Ferulic Acid Supplementation for Management of Depression in Epilepsy

Neuroinflammation driven altered neurochemical milieu have been reported to play a significant role in pathogenesis of comorbid depression in epilepsy. Most of the antiepileptic drugs (AEDs) such as levetiracetam, taigabine, topiramate have not been reported any significant effect in alleviating neuroinflammation, which may explain their ineffectiveness in ameliorating depression associated with epilepsy. The supplementation of antidepressants (ADs) attracts various pharmacokinetic and pharmacodynamic interactions with AEDs and was considered unsafe in epilepsy. This scenario pushes us to search therapies beyond ADs by critically exploring the disease mechanism.

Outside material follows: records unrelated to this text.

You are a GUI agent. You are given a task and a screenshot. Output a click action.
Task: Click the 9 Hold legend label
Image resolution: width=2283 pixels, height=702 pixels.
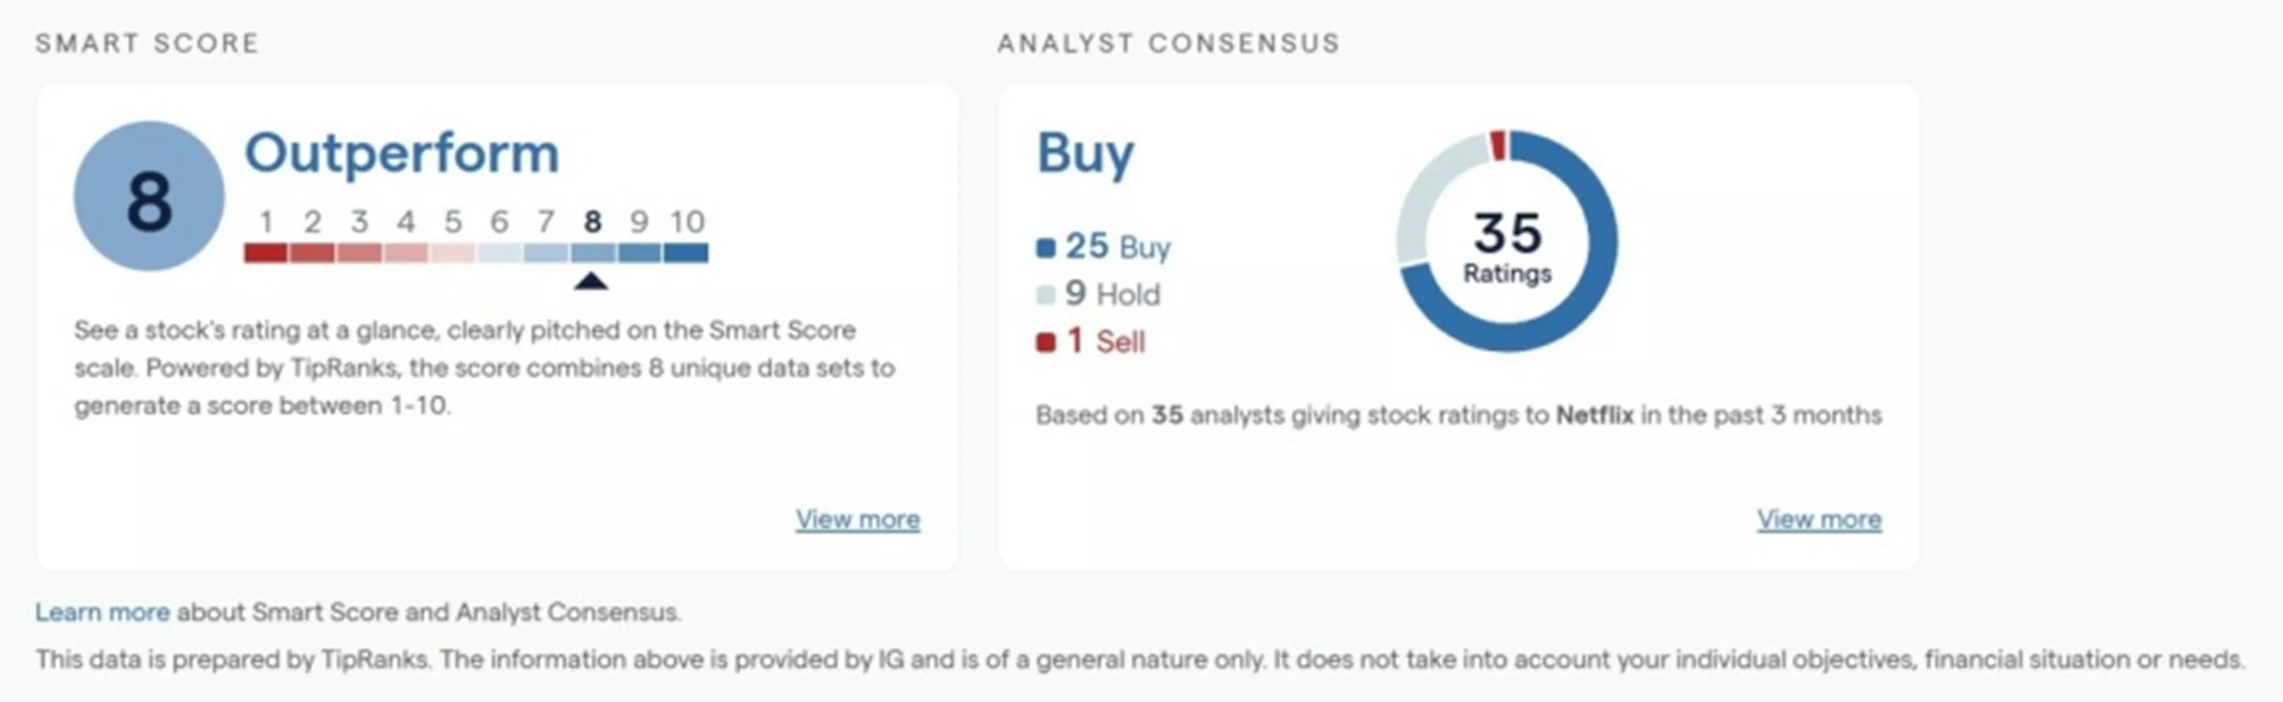pyautogui.click(x=1112, y=294)
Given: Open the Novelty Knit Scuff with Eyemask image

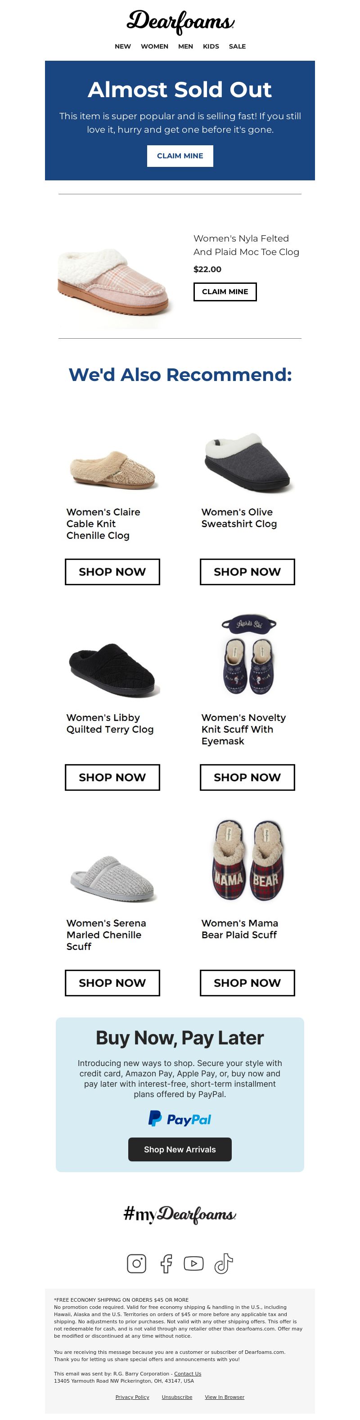Looking at the screenshot, I should pyautogui.click(x=248, y=656).
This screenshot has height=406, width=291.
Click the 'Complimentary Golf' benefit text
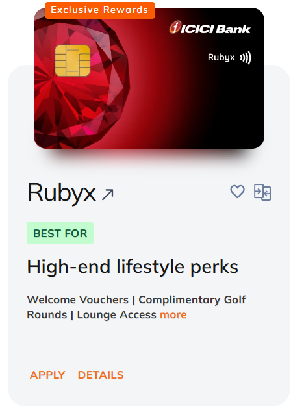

Thus, as suggested by our previous findings, anti-inflammatory phytotherapy (Ferulic acid) appears a promising adjuvant therapy with levetiracetam for effective and safe management of depression associated with epilepsy. Pentylenetetrazole kindling induced epileptic animals were treated with vehicle, levetiracetam (40 mg/kg/day i.p.) and levetiracetam in combination with two doses of ferulic acid (40, 80 mg/kg)/day/p.o. for 15 days. Every 5th day during the treatment, depression was evaluated and animals were administered pentylenetetrazole to evaluate the effect of different pharmacological interventions on seizure severity. The epileptic animals were reported decreased seizure threshold associated with comorbid depression. The treatment with levetiracetam was found ineffective in ameliorating the associated depression. However ferulic acid supplementation with levetiracetam ameliorated comorbid depression supported with restored circulating corticosterone levels, decreased proinflammatory cytokines (IL-1 beta, TNF-alpha) and indoleamine 2,3-dioxygenase activity in mice brain. Thus, suggesting supplementation of anti-inflammatory phytomolecules such as ferulic acid as safe and effective adjuvant therapy for the management of comorbid depression in epilepsy.